Provided data =
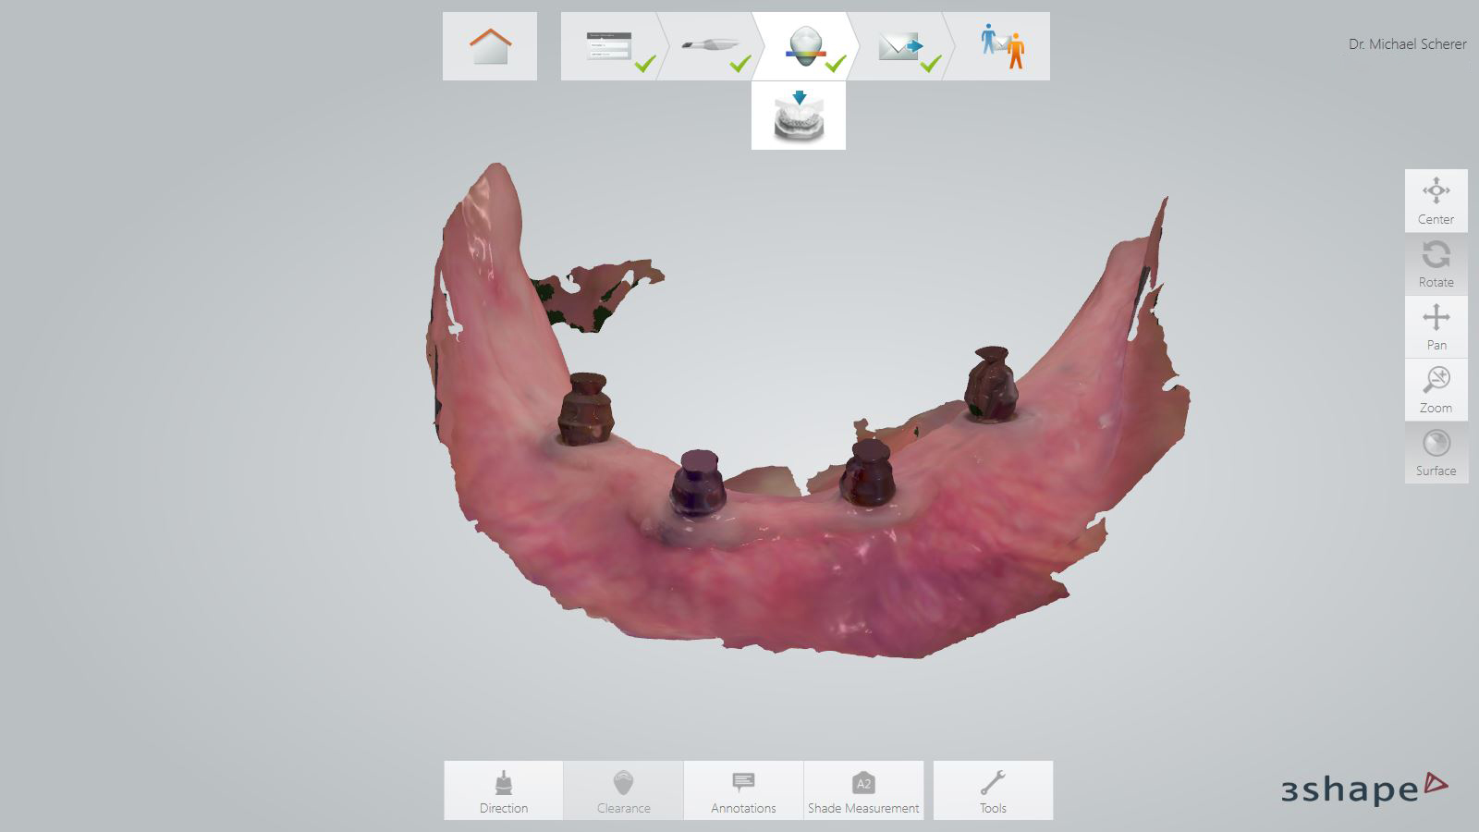Open the order form workflow step
Screen dimensions: 1479x832
(x=610, y=46)
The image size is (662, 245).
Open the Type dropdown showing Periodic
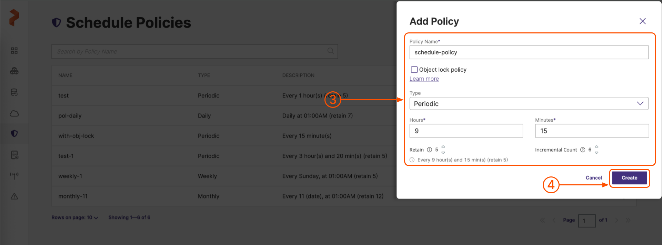[529, 104]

Work task =
Write out the lines of the listing from the one that holds "The image size is (662, 245)." to the very last line, both included, exactly as they appear and without any pictures.

Exercise result =
The image size is (662, 245).
Open the Type dropdown showing Periodic
[529, 104]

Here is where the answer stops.